The saints march in to drug wars
The found nearly a pound.
They expected to find cash.
They found $31,000.
What they didn't expect was the small altar for a skeletal Mexican saint. It was Santa Muerte, the patron saint of drug dealers, prostitutes and other criminals.
The saint, from the Spanish meaning "saint death," is popular in Mexico, where researchers say the cult claims more than 2 million followers and goes back about 3,000 years.
Police say they found the altar while executing a search warrant at 25 Market St. while investigating Roberto and Jorge Quinonez, a father and son authorities believe were moving large amounts of cocaine into the community.
Learning the culture
Santa Muerte often is associated with drugs, brutality and other crimes. Their followers pray for protection from law enforcement and safety during drug deals. Santa Muerte is believed to be as powerful as the highest Catholic saints, but she doesn't discriminate.
Offerings often are marijuana or alcohol. Blowing smoke in the saint's face is believed to awaken her powers.
Santa Muerte has slowly crept into Mexican communities in United States, often in bigger cities such as Los Angeles or Chicago. She also has started to make her way into Walworth County.
Deputy District Attorney Joshua Grube said knowing about the underground culture is one piece of the puzzle when it comes to investigation. He likened it to police learning about gang signs and colors.
The more authorities know about what the culture behind criminals, the better prepared they are to catch them.
"We learned about some little statues or bags or charms that some people believe that if you put them in a threshold of a room, it'll keep the contents of that room safe from law enforcement," Grube said. "So if law enforcement sees that on the threshold of a room or door, maybe that's the room that the drugs are in. You think, 'What are they trying to protect?'"
The Quinonez duo was not alone.
Walworth County authorities Nov. 3 arrested 11 people on drug charges, and Lake Geneva officers found Santa Muerte in some of their houses, Grube said.
It wasn't the first time Walworth County authorities found evidence of the saint in the homes of suspects, he said.

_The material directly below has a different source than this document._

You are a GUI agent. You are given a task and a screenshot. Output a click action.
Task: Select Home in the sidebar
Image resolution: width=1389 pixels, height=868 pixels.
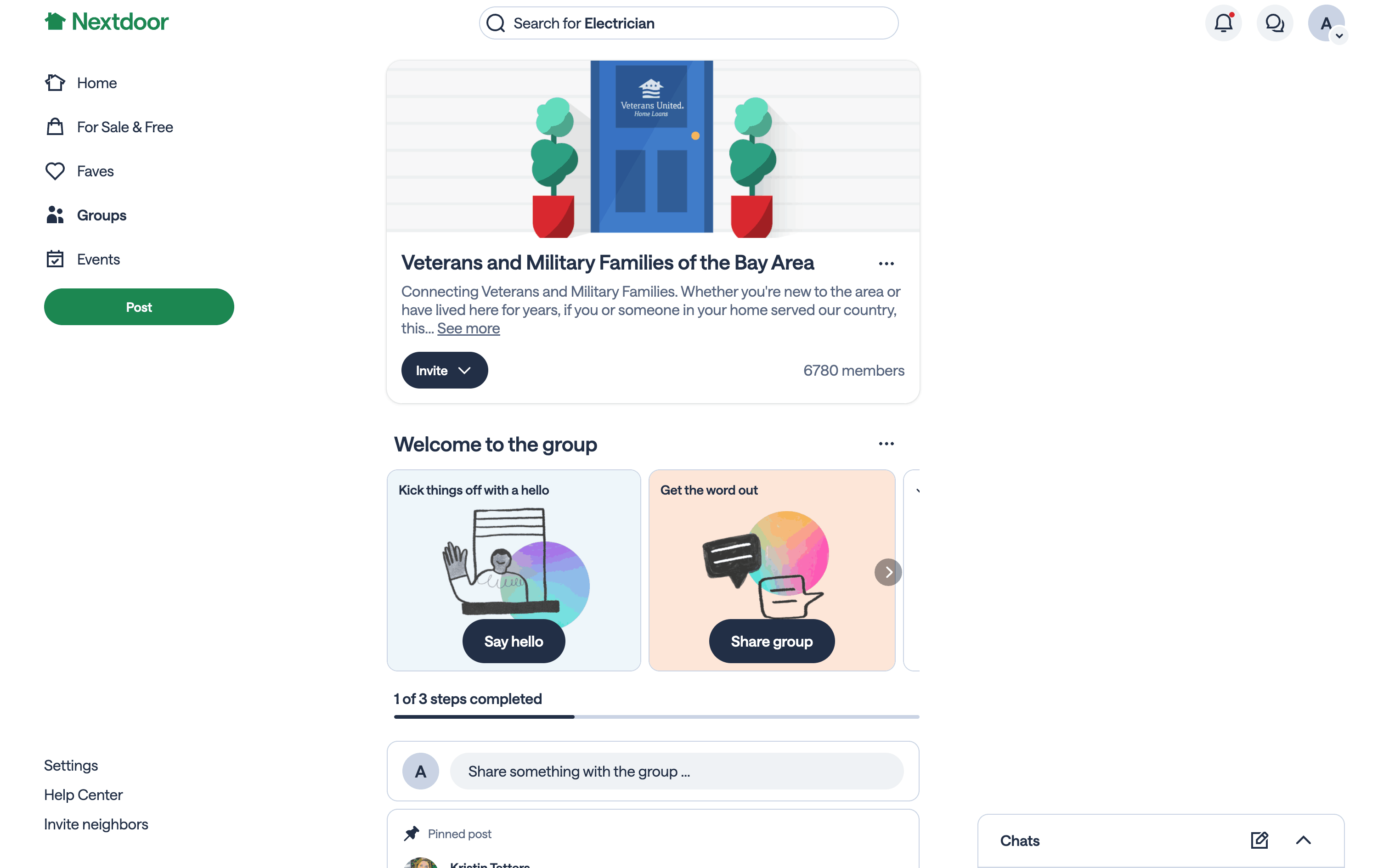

Grube and other Walworth County authorities attended a class on the topic taught by Robert Almonte, retired El Paso, Texas, deputy police chief.
'A red flag'
Almonte's interest in the religious culture underlying the Mexican drug war comes from working as a narcotics detective in the 1980s.
"We noticed there was an increase that they had these altars set up for protection from law enforcement," Almonte said.
Almonte started researching the topic. He made several trips to Mexico, trying to understand the culture behind patron saints of the crime world.
Despite the association with criminal behavior, he said, it's important to note not all Santa Muerte followers are criminals.
While in Mexico, Almonte went to shrines and participated in processions where more than 6,000 people gathered to worship Santa Muerte, kneeling and crawling after her statue.
Stricken with poverty and struggling in life, most of the followers seemed to be seeking help from whatever source they could find, he said.
But some other Santa Muerte followers have gone to greatly brutal lengths to please their saint.
Almonte recalls a case in Tijuana, Mexico, a few years ago when a member of a small crime organization owed about $7,000 to the organization leaders.
"When he finally confessed he spent the money, they cut his legs and arms off and offered it to Santa Muerte," he said.
The man's head was never found. One of the group members insisted Santa Muerte had taken it, Almonte said.
Almonte now goes around the country teaching a class on patron saints of the underground Mexican drug war.
"I want officers to become familiar with these religious icons that the criminal may have in their possession because I want this to serve as a red flag," Almonte said.
Grube said learning about the subject has heightened his awareness of Santa Muerte in Walworth County.
"It seems like once we heard about this happening, if you just look around, they really are doing this," Grube said. "They really are having these amulets and statutes and jam bags."
Possession of a statue is not probable cause to obtain a search warrant, Grube said, but it helps.
"It's just another tool," he said, "another piece of the puzzle."